Considering that the transactions were all internal, these book gains are obviously eliminated in the consolidation process while still being reflected in the individual accounts.

Based on the initial assessment of our legal and fiscal advisors, we firmly believe that there is sufficient ground to oppose the said rule. Therefore, we are not incorporating the considered amount that results from the application of this 2016 transitory rule - c. 50 million euros in taxes – in Jerónimo Martins' first quarter results. Following the contingencies mentioned in the 2015 Annual Report, changes occurred on the headings f) and j):

  • f) The Portuguese Tax Authorities carried out some corrections of VAT rates applied to certain goods sold by some Group Companies. With these corrections the total amount of assessments for the years 2005 to 2013 in Pingo Doce, Feira Nova and Recheio amounted to EUR 1,814 thousand, EUR 1,300 thousand and EUR 551 thousand, respectively. Considering that the Tax Authorities have no grounds to request this payment, these assessments have been challenged;
  • j) The Food and Veterinary Department (Direcção-Geral de Alimentação e Veterinária) claimed from Pingo Doce, Recheio and Hussel an amount of EUR 8,654 thousand, EUR 568 thousand and EUR 19 thousand, respectively, in respect of the Food Safety Tax (Taxa de Segurança Alimentar Mais – TSAM) assessed for the years 2012 to 2015. The values at stake have been challenged in Court, since it understands that this tax is not due, namely on the grounds of the unconstitutional nature of the Statute that approved the TSAM. However, in one of the processes the court decided that the Food Safety Tax is not unconstitutional.

19 Related parties

56.14% of the Group is owned by Sociedade Francisco Manuel dos Santos, B.V. and no transactions occurred between this Company and any company of the Group in the first Quarter of 2016, neither were there any amounts payable or receivable between them on 31 March 2016.

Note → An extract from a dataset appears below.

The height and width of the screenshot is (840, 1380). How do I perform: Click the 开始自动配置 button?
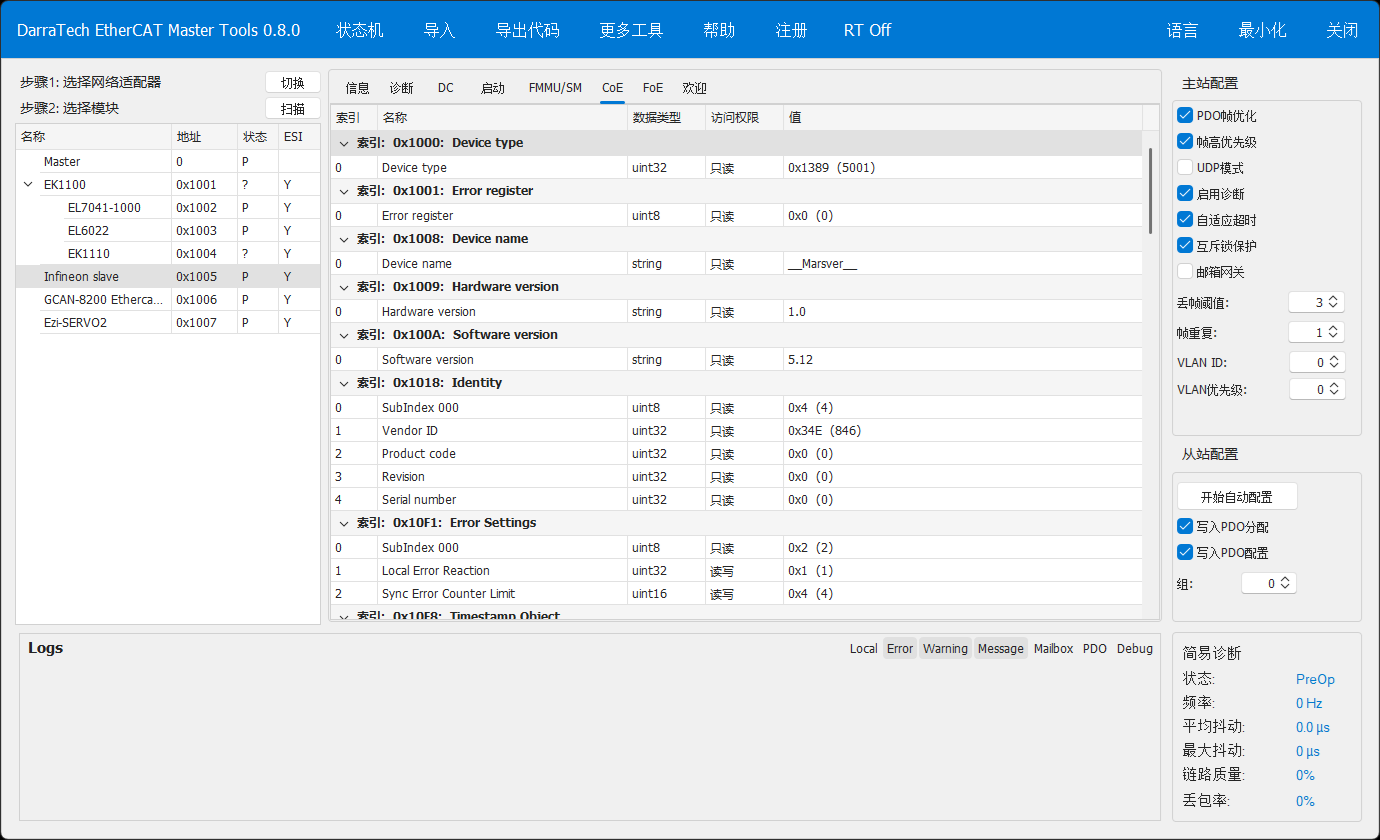pos(1236,497)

Sales and services rendered Stocks purchased and services supplied
March 2016 March 2015 March 2016 March 2015
Joint ventures 2 2 23,627 24,107
Other related parties (*) 19 24 10 9

Balances and transactions of Group companies with related parties are as follows:

Trade debtors, accrued income and
deferred costs
Trade creditors, accrued costs and
deferred income
March 2016 December 2015 March 2016 December 2015
Joint ventures 307 232 16,933 5,556
Other related parties (*) 11 54 1 9

(*) Entities controlled by the major Shareholder of Jerónimo Martins and entities owned or controlled by members of the Board of Directors.

All the transactions with these related parties were made under normal market conditions, i.e. the transaction value corresponds to prices that would be applicable between non-related parties.

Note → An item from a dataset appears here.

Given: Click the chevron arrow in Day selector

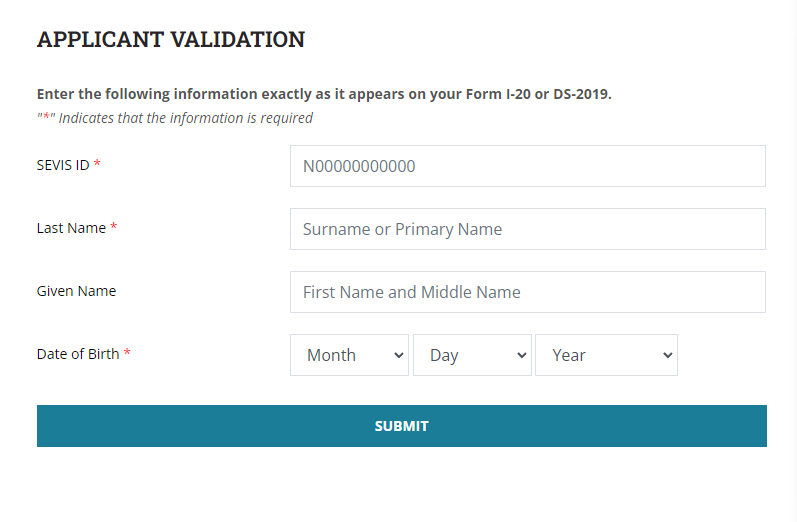Looking at the screenshot, I should (x=522, y=355).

Outstanding balances between Group companies and related parties, being a result of a trade agreement, are settled in cash, and are subject to the same payment terms as those applicable to other agreements celebrated between Group companies and their suppliers.

The amounts receivable are not covered by insurance and no guarantees are given or received, as the Group holds a relevant influence over these companies.

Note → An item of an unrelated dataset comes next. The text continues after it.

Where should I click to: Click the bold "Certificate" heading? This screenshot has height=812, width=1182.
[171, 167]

There are no provisions for doubtful debts and no costs were recognised during the year related with bad debts or doubtful debts with these related parties.

20 Events after the balance sheet date

In April 2016 JMH received an offer from Sociedade Francisco Manuel dos Santos B.V. to acquire 100% of its wholly owned subsidiary Monterroio – Industry & Investments B.V. (Monterroio), for a total consideration of 285 million euros.

Monterroio is the Company's sub-holding for manufacturing and services businesses comprising its subsidiaries JMD – Distribuição de Produtos de Consumo, Lda. and Jerónimo Martins – Restauração e Serviços, S.A. as well as the stakes in Unilever Jerónimo Martins, Lda. (45%), Gallo Worldwide, Lda. (45%), Hussel Ibéria – Chocolates e Confeitaria, S.A. (51%) and Perfumes e Cosméticos Puig Portugal – Distribuidora, S.A. (27.545%).

The Board of Directors will analyse the offer and assess the interest of the Company in considering a possible transaction.